Political analysts suggest that these protests in Kabul and Herat are not spontaneous, but rather planned and aim to explode the new relations between the Taliban and Tehran.
Last Tuesday, dozens of people demonstrated in a square in the center of the Afghan capital, Kabul, to denounce Iran, after videos allegedly showing Iranians beating Afghan refugees spread.
According to the agency, “Agence France Presse”, although the Taliban prohibit public demonstrations, this protest was authorized and took place under security supervision.
This protest came a day after an attack by Afghans on the Iranian consulate in the Pashtun-majority city of the Taliban, chanting slogans including “Death to Iran”, burning tires and the front door, smashing surveillance cameras, and throwing stones at the building.

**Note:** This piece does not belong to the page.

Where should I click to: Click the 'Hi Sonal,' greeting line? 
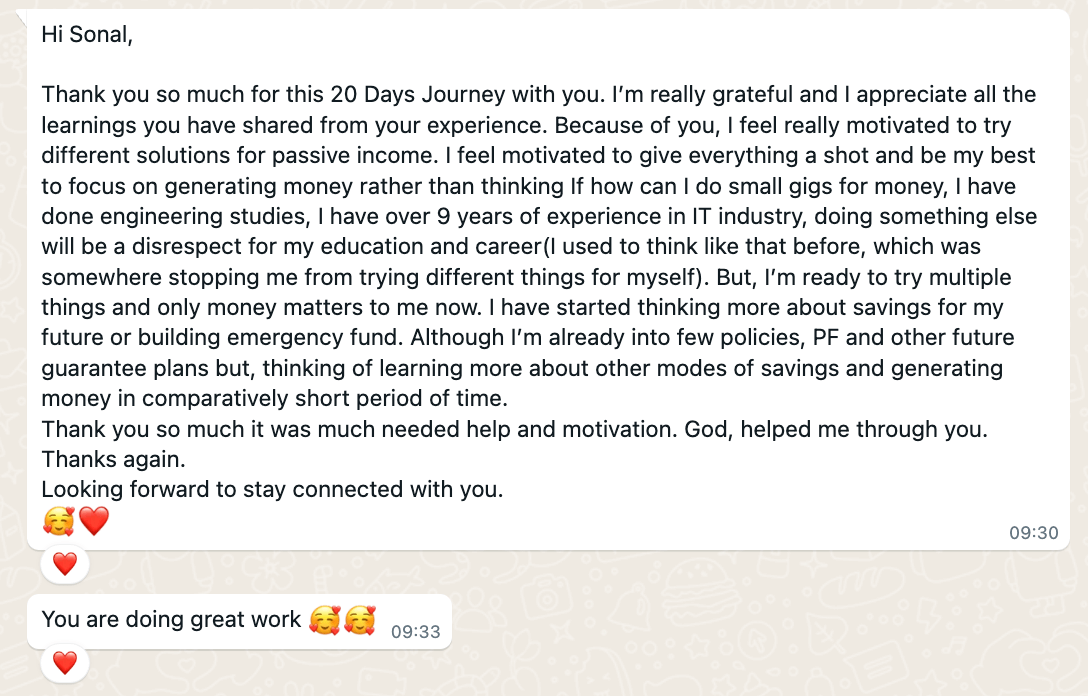click(87, 35)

Meanwhile, dozens of people gathered in front of the Iranian embassy in Kabul, calling on the United Nations to review videos of “Afghans being mistreated” in Iran.
And the Taliban movement, through its spokesman, Zabihullah Mujahid, had previously called on Iran to treat Afghan refugees “good and humane.”
Tehran’s ambassador in Kabul, Bahader Aminian, responded that the mistreatment of Afghan immigrants is not Iran’s policy, accusing the one who publishes clips of the persecution of Afghan immigrants is the Iranian opposition People’s Mojahedin Movement “with the aim of disturbing relations between Kabul and Tehran,” according to statements in a newspaper published by the agency. Fars News.
Aminian stressed the need for national reconciliation in Afghanistan, because “this will prevent the spread of migration.”
The Iranian Foreign Ministry summoned the Chargé d’Affairs of the Afghan Embassy in Tehran, Rasoul Mousavi, and “strongly protested” against the attacks on the embassy and consulate.
There are more than 3 million Afghan refugees in Iran, some of whom are exploited by the “Fatimiyoun” militias that are fighting in Syria and Iraq, and the flow of Afghans increased after the Taliban movement took power in August 2021.
outside interference
According to the director of the Afghan Center for Media and Studies, Abdul-Jabbar Bahir, there are countries and local hands in Afghanistan that seek to blow up Taliban-Tehran relations after their improvement in the past months and the visit of Taliban delegations to Tehran.
Bahir added that these parties know that the governments of the two countries do not agree on some files, which they seek to invest.
Among the issues in dispute is the Taliban’s objection to Iranian cultural and religious activity in Afghanistan, and its focus on Shiites there.
The role of the Minister of Defense in the Taliban government, Mullah Muhammad Yaqoub, son of the movement’s founder, Mullah Omar, has also emerged in stopping the scheme to divert the waters of the Helmand River, located in southwestern Afghanistan and eastern Iran, which is related to a water crisis that may ignite a century-old conflict.
The length of the Helmand River is estimated at 1,150 km, the longest in Afghanistan, and it flows into Lake Hamun on the border with Iran, which has the lion’s share of its water, and is of strategic importance for providing drinking water and agriculture in eastern Iran, and between the two countries there are frequent disputes over the water share.
The Kurdish dissident and leader of the Kurdistan Serbisti Party in Iran, Arif Bawa Jani, believes that the Afghan protests are a reaction to what he described as the Iranian authorities’ crimes against Afghan refugees, in addition to revealing the anger of the Afghan people over Tehran’s policy towards their country.
He considered that Iran has its plans inside Afghanistan, and will not give up on them even if this leads to a clash with the Taliban movement.